• _Description of the task_
Repeat word for word the part of the toy car problem below that begins at the words "A toy car is" and stops after "of the motion?".

Question

A toy car is powered by water and compressed air. When the car is fully pumped up and released, it accelerates at 2 $m{s}^{-2}$ for 3 seconds. As soon as this water runs out the car begins to slow down. The car travels 27 meters before coming to rest. What is its rate of acceleration when stopping and what is the total time of the motion?

• A. a = - 2 , t = 6 s
• B. a = - 1 , t = 9 s
• C. a = - 2 , t = 9 s
• D. a = - 1 , t = 6 s

Answer 1

The correct option is B

a = - 1 , t = 9 s

Divide this question into two parts. One in which it accelerates from $0m{s}^{-1}$ to $v_{1}m{s}^{-1}$. Next, in which it decelerates from $v_{1}m{s}^{-1}$ to $0m{s}^{-1}$.

1^st Part:

Using second equation of motion, $s=ut+\frac{1}{2}a{t}^2$

$s_1=0+\frac{1}{2}\times 2\times 3^2=9m$

Using first equation of motion, $v=u+at$

$v_1=0+2\times 3=6m{s}^{-1}$

2^nd part:

Now, final velocity $=0$

Using third equation of motion:

$v^2=u^2+2as$

$0^2=6^2+2as$

$s=\frac{-18}{a}$

Now, total distance travelled, $9+\frac{-18}{a}=27$

$a=-1m{s}^{-2}$

And, $0=6+(-1)t_2$

$t_2=6s$

Total time $=3+6=9$ sec

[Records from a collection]

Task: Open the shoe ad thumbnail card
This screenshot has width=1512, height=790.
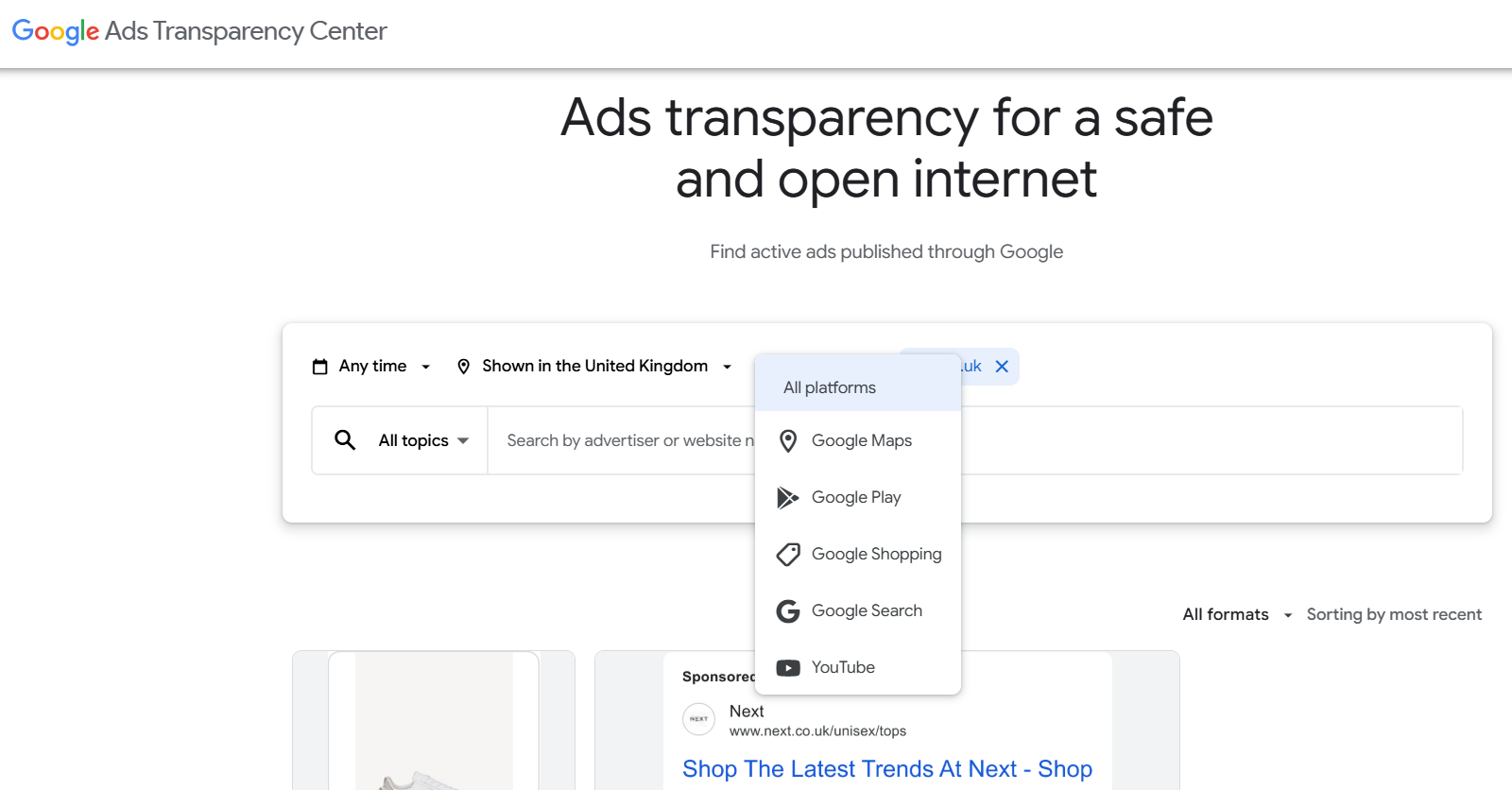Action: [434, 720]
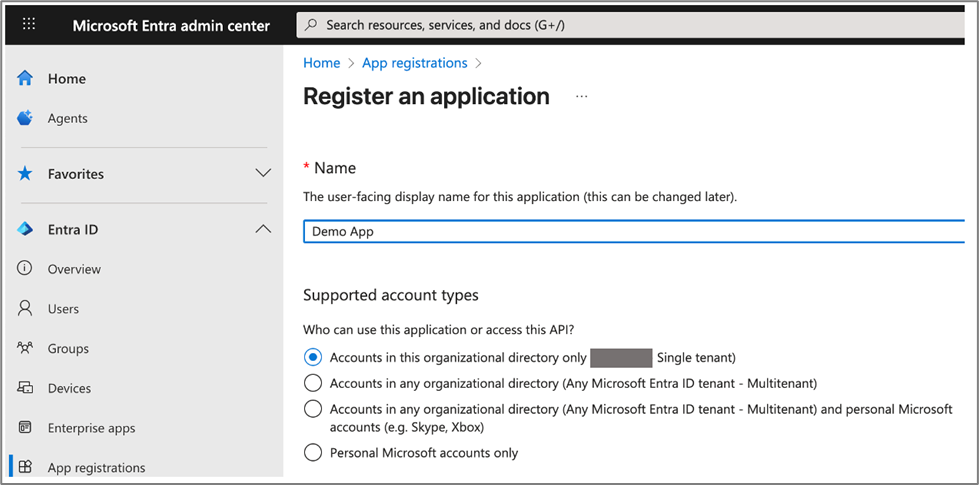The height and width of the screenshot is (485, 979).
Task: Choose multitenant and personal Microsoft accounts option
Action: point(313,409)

• _Expected answer_
A toy car is powered by water and compressed air. When the car is fully pumped up and released, it accelerates at 2 $m{s}^{-2}$ for 3 seconds. As soon as this water runs out the car begins to slow down. The car travels 27 meters before coming to rest. What is its rate of acceleration when stopping and what is the total time of the motion?